This weekend I had a disagreement with my mum about the importance of vaccinations before going to certain regions/countries. The issue came up after two friends of mine were complaining about the numerous jabs they’d had to have before visiting Vietnam. I knew I hadn’t had any last year before going, so assumed (hoped) that it was because I’d had them when I was younger. However, when I later discussed it with my mum she couldn’t remember what I would have had and if I’d had them at all, which I found frustrating but also upsetting. I knew that her lack of memory/knowledge on the subject had nothing to do with not caring about my wellbeing, but I still felt it impossible to justify.

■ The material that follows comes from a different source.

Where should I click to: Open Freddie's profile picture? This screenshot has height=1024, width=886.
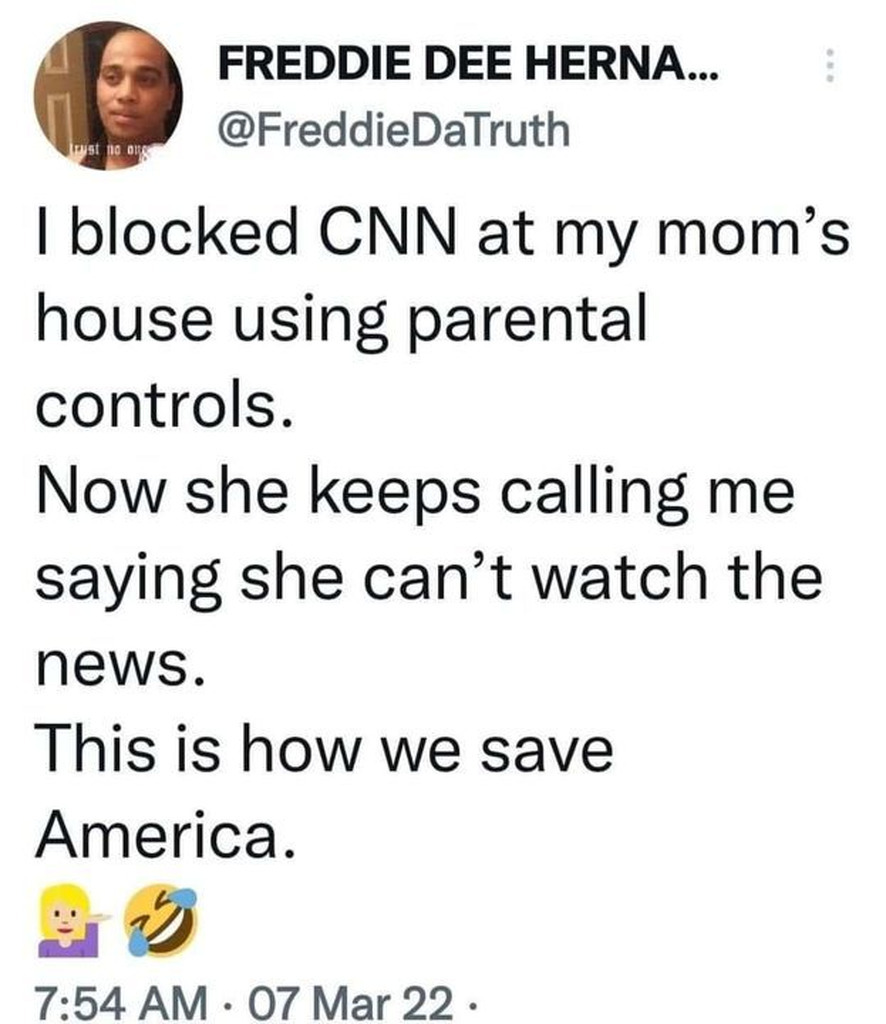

Because of my mum’s upbringing, she did not grow up using medicine found in a typical Western household such as Calpol and Paracetamol. Neither did I. If I had a cold I’d have hot spicy lemon, ginger and honey tea, and wrap up warm until it went away. If I had a fever or stomach bug, it was soft rice porridge and lemon and hot water. For period pains/nausea it was a hot water bottle and herbal tea. I didn’t go to the doctor for any reason (in my memory) until I was about fourteen. I also had a lot of homeopathic remedies. As I’ve grown older, I’ve challenged all of these choices more and more, and it’s become a rare difference in opinion between me and my mum. The thing is, is that though I now have almost no faith (key word, because I think that’s the only thing that makes homeopathy have any effect) in homeopathic remedies, I don’t really resent the fact that I didn’t start taking painkillers until I was almost 18 and that I never relied on any medicine. My childhood health was just the same and I barely missed a day of school from being ill. I don’t think its a bad trait to be weary of what you are putting into your body.

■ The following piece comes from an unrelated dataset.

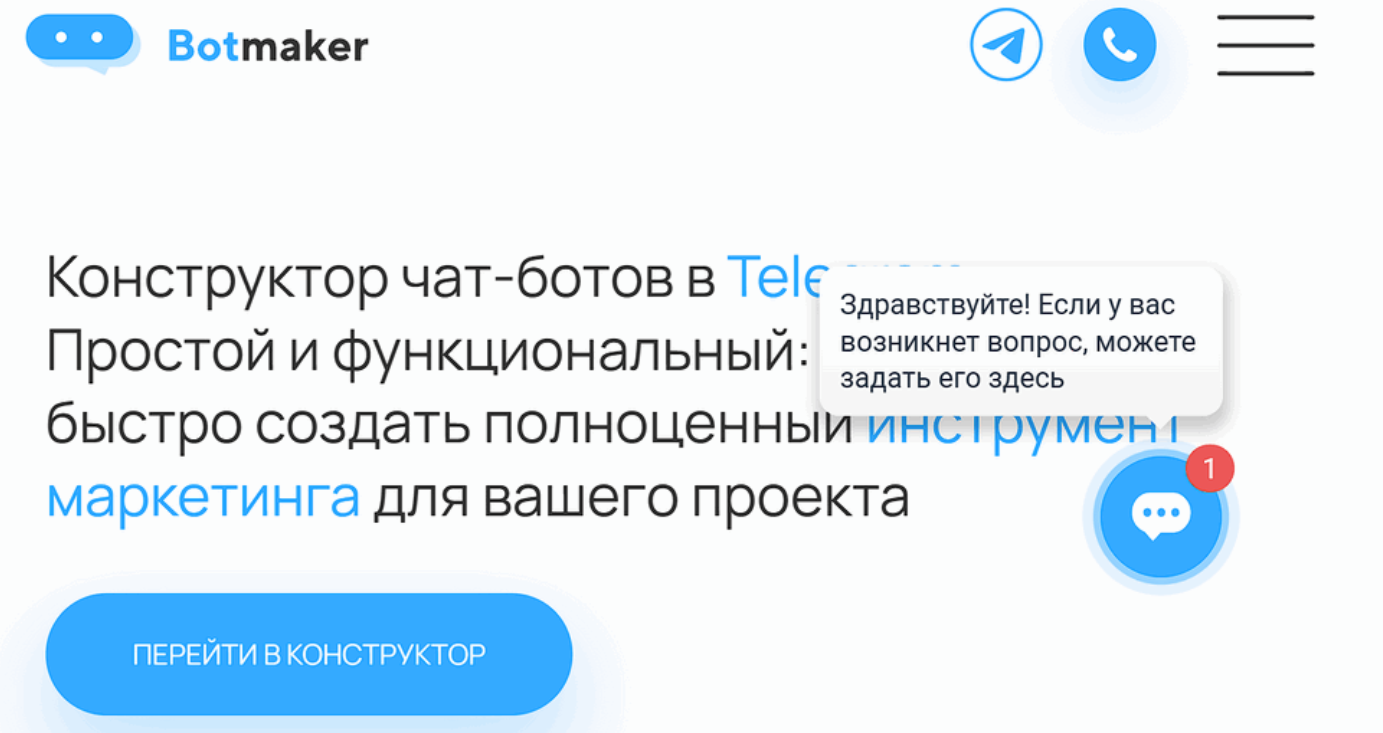Click the 'Перейти в конструктор' button
Screen dimensions: 1383x733
click(309, 654)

However, I do feel very different about vaccinations for diseases like typhoid and rabies. If it’s recommended to have those vaccinations before going to a certain area, it shouldn’t be a debate whether or not to give them to your children. I was shocked at my mum’s attitude towards them. I knew there wasn’t anything to be gained by being bitter about it, because it will never be in my parents’ power to decide these things again, and I didn’t ever contract any of those diseases. Nevertheless, I was furious at first. It felt like my mum’s difference in attitude and stubbornness to avoid Western medical advice had put my life in danger as a young child when I wasn’t able to make decisions for myself. Since the argument, I’ve also spoken to my dad and now feel more reassured, because he didn’t have the same stance and said that he had researched the recommended jabs, but that I was too young to receive them.

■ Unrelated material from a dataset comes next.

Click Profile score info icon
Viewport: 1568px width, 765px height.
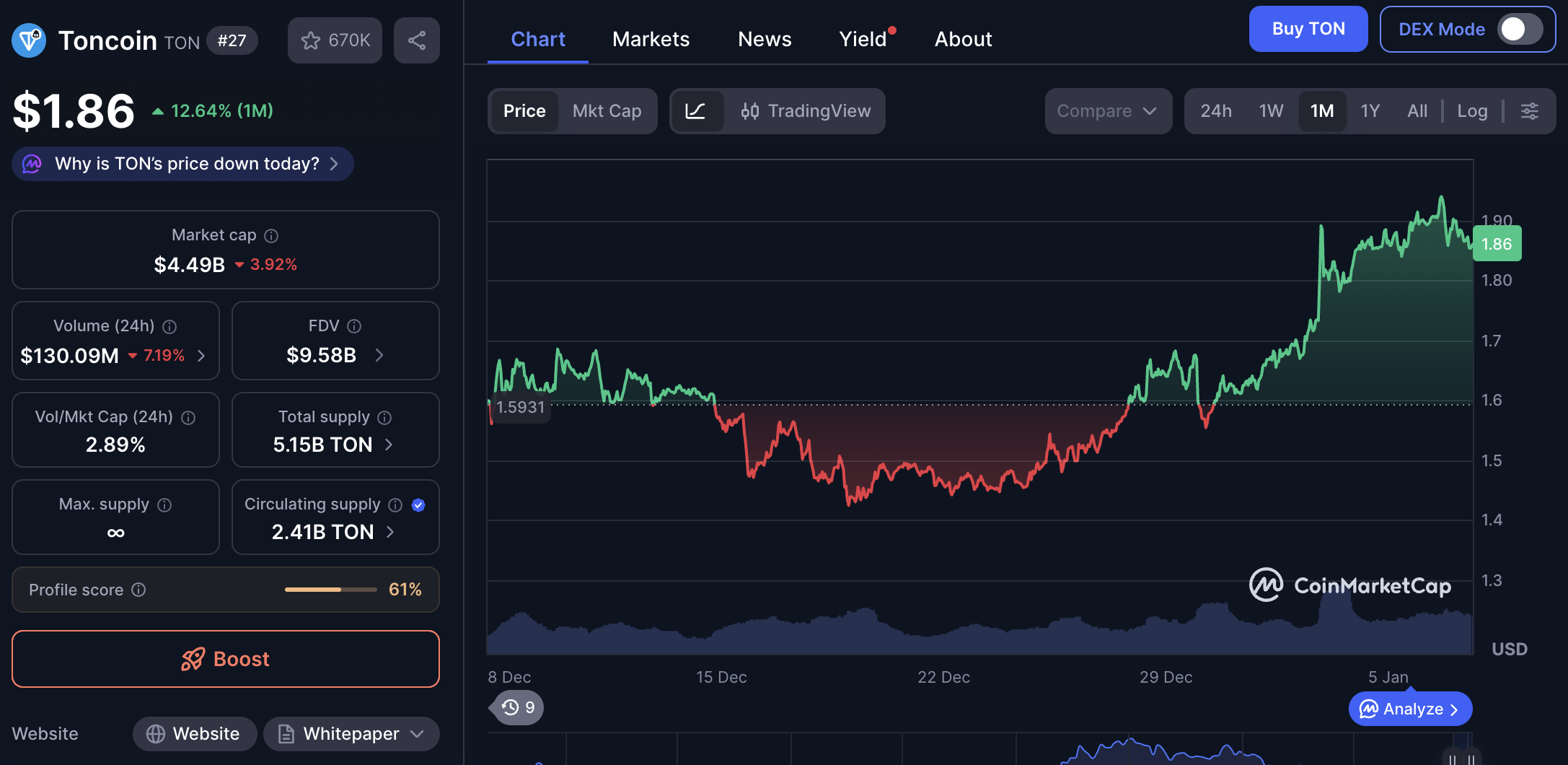pyautogui.click(x=138, y=590)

Medicine and healthcare choices create a focal point for the cultural differences that exist within my family and that have influenced my upbringing. I hadn’t realised how relevant the subject is for my FMP until this argument, but having thought about it more I want to consider the ways I could use it within my work. I might look at the packaging and claims of two contrasting products such as Paracetemol and Tiger Balm, each common things found in typical Western or Southeast Asian households. As I have had to postpone my interview with my mum until next weekend, I may add some questions relating to medicine and healthcare to those I’d already planned.